Exercise requirements:
Use the entries below and reproduce exactly the lines from the one containing "Choose the orange O attendance marker" down to the one containing "You are a computer-use agent. Screen dimensions: 1046x621", both of them included.

----------

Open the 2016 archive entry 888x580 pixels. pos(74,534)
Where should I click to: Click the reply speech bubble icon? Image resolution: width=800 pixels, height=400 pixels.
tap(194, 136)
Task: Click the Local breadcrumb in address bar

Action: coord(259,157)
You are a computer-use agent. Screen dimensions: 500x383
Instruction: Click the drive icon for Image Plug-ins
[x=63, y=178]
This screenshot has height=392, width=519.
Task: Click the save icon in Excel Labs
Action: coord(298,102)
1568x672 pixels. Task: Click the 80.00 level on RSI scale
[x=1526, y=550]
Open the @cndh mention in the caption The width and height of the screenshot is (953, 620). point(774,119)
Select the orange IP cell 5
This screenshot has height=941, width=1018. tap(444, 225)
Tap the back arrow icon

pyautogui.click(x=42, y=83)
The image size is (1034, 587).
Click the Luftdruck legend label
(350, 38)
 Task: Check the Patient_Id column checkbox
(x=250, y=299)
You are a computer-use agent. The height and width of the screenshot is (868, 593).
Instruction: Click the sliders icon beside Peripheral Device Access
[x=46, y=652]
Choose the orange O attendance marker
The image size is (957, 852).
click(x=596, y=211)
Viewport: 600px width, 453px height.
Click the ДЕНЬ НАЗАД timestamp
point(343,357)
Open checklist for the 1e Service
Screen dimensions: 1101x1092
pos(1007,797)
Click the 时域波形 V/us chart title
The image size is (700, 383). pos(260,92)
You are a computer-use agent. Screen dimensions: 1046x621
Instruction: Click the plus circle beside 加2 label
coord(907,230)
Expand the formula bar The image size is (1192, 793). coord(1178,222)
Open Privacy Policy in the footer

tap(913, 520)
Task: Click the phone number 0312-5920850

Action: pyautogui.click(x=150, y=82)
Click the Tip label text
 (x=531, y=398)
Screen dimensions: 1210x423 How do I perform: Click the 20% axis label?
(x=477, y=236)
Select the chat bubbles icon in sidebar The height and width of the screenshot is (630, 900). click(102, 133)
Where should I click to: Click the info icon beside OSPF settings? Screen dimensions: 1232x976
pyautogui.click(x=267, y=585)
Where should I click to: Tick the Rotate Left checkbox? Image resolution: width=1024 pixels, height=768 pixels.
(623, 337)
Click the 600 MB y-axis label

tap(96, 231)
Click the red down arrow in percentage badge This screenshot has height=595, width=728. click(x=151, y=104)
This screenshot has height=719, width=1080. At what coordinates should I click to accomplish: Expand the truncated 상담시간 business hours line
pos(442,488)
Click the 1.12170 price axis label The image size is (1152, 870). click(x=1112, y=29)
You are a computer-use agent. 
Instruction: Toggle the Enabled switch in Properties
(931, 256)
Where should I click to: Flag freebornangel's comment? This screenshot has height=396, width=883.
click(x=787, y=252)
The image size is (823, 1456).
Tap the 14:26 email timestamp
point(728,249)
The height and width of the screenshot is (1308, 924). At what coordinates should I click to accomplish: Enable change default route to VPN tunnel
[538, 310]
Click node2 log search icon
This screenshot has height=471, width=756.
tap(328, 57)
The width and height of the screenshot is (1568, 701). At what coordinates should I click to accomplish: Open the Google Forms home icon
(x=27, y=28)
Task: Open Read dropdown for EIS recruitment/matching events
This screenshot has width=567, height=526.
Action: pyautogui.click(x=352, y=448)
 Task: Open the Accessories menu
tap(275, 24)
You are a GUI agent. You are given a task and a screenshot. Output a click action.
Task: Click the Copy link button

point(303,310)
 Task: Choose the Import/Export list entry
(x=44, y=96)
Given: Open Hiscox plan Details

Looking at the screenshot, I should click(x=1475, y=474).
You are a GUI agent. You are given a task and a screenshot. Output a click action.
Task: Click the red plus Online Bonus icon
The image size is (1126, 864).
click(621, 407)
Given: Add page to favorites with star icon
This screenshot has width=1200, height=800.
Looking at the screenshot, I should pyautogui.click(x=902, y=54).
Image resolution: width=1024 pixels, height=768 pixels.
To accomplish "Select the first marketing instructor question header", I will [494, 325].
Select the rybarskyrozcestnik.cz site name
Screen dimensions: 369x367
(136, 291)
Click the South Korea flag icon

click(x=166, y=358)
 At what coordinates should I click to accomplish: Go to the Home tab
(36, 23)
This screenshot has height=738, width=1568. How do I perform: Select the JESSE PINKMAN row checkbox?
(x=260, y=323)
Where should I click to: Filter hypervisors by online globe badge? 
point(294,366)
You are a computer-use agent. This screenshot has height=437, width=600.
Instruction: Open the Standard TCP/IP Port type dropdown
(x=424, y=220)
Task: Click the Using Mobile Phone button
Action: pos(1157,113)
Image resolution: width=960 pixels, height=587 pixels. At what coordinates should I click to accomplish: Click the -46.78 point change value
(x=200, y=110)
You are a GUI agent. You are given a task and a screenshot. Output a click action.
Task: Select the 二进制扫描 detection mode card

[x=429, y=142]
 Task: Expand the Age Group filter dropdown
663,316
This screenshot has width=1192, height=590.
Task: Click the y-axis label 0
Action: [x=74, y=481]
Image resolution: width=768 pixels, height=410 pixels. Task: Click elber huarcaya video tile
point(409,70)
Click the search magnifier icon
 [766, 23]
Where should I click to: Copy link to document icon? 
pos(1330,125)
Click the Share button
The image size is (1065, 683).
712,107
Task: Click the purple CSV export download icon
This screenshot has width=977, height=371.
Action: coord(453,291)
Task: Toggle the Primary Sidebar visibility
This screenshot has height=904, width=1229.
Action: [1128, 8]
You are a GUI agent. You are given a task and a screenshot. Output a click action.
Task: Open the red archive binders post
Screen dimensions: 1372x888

----------

Solved exercise:
Choose the orange O attendance marker
The image size is (957, 852).
click(x=596, y=211)
Viewport: 600px width, 453px height.
Click the ДЕНЬ НАЗАД timestamp
point(343,357)
Open checklist for the 1e Service
Screen dimensions: 1101x1092
pos(1007,797)
Click the 时域波形 V/us chart title
The image size is (700, 383). pos(260,92)
You are a computer-use agent. Screen dimensions: 1046x621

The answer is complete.